Michel Faber, Foreword, All the King's Horses and other stories, Fish Publishing, 2006

Yes indeedy! As an archaeologist, I'm a material culture heavyweight, so I have to be very aware of describing things in minute detail - it's my day job, after all; it's what I do naturally. Very possibly, in my writing, I've gone the other way and have too light a touch. I'm not sure. But I do actually like a good sense of period in the stories I read. However, archaisms are not welcome, neither is crossing the status boundary line without a second thought. I don't necessarily like stories which are essentially timeless. Faber goes onto praise the winning story in the anthology as being able to be set in Iraq, as much as at Agincourt. I'm hoping that the story (when I manage to get hold of it ...) will also sweep me away with its brilliance, whatever the setting.


At 3:45 pm GMT, Blogger Gabriele C. said...

Of course, he has a point when it comes to overdoing the material culture and background. But if I read a historical fiction story, I want enough of it that I feel it is taking place at Agincourt, and not Iraq. That goes not only for the material culture but also for the characters. A knight at Azincourt should not be interchangeable with an American officer in Iraq.

If I want to read about Iraq I can read mainstream.

At 4:41 pm GMT, Blogger Alex Bordessa said...

It's likely that Faber means the war-is-hell-theme. But to check that out, I really want to see the story he's referring to. I think the man in the story is a common soldier.

At 6:17 pm GMT, Blogger Gabriele C. said...

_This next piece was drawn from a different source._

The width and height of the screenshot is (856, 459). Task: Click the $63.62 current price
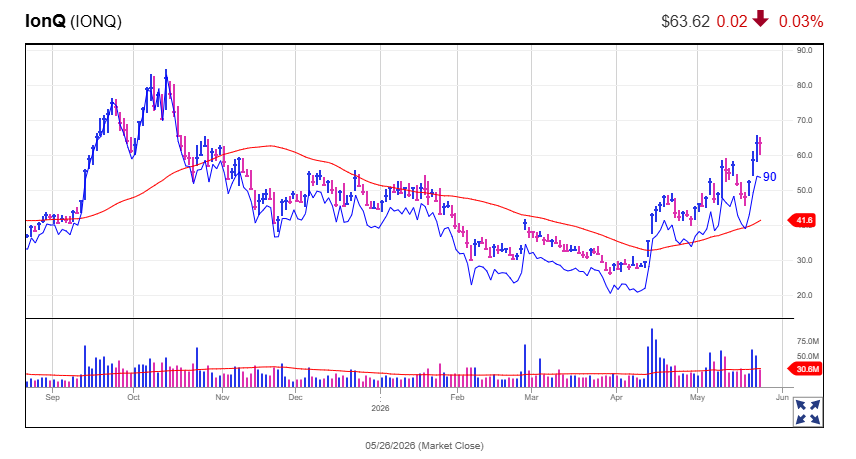pyautogui.click(x=685, y=21)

Lol, yep war is hell, and in some way there are similarities fe. between the Iraq war and the fights at the Hadrian's Wall. But the culture, the characters as product of their culture, are different. What is common to both settings is human suffering and grief. But the way people deal with grief is different for a Roman and an American, for a Pict and an Iraqi.

Sometimes you can use a psychological detail from a modern setting and work it into the historical context. I blogged about it here.

Read the story and tell us if it works. :-)

At 8:16 pm GMT, Blogger Alex Bordessa said...

I realise the differences, but does Faber? That's why I want to read the story; it seems to have won because of the 'Iraq' aspect, but that may be what Faber brought to the judging, rather than what the author intended.

The characters I write about have a radically different attitude to war and fighting than I have, for example. My day-to-day handling of materials (and indeed bodies) from the distant past also re-inforces the differences :-)

At 11:08 pm GMT, Blogger Gabriele C. said...

Yep, overall my characters take fighting and war as part of their life.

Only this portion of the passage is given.